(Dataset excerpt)
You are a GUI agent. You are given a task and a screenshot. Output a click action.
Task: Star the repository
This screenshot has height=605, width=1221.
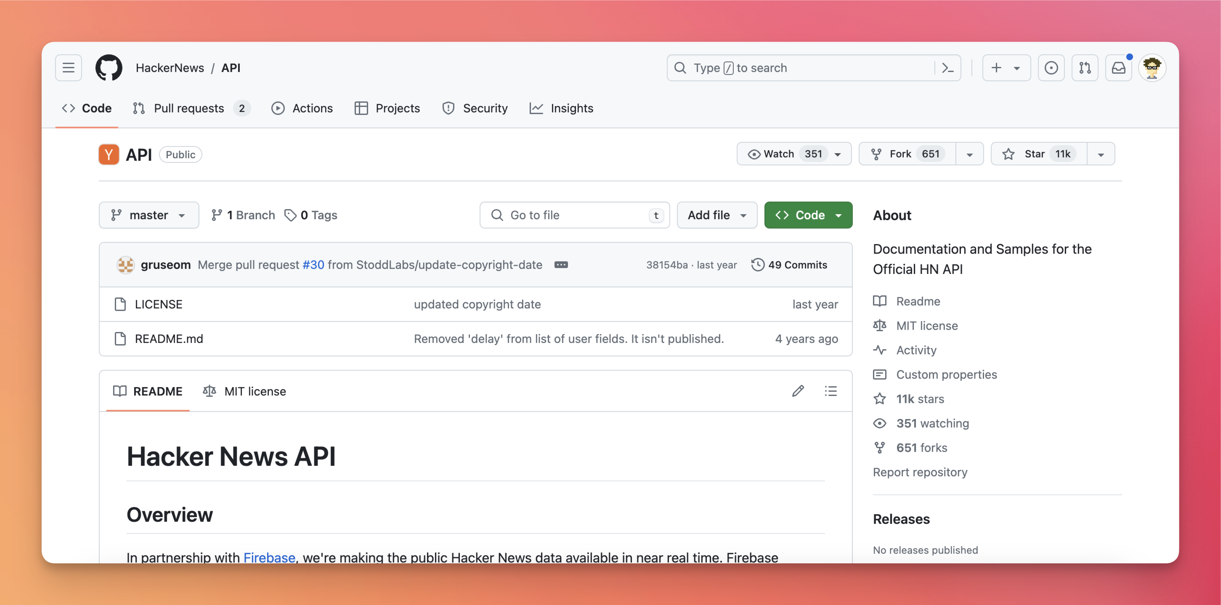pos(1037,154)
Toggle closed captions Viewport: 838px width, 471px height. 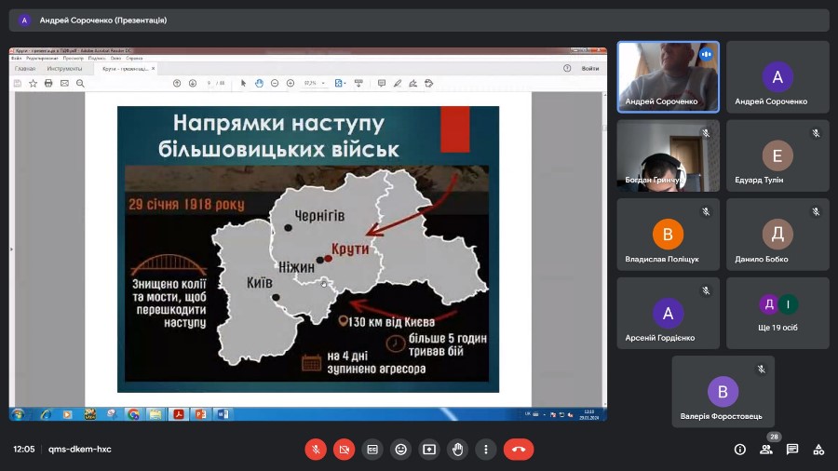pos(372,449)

SHORT TASK: State only how many lines of the listing above contain the string "screenshot".

RESULT FOR THIS TASK: 2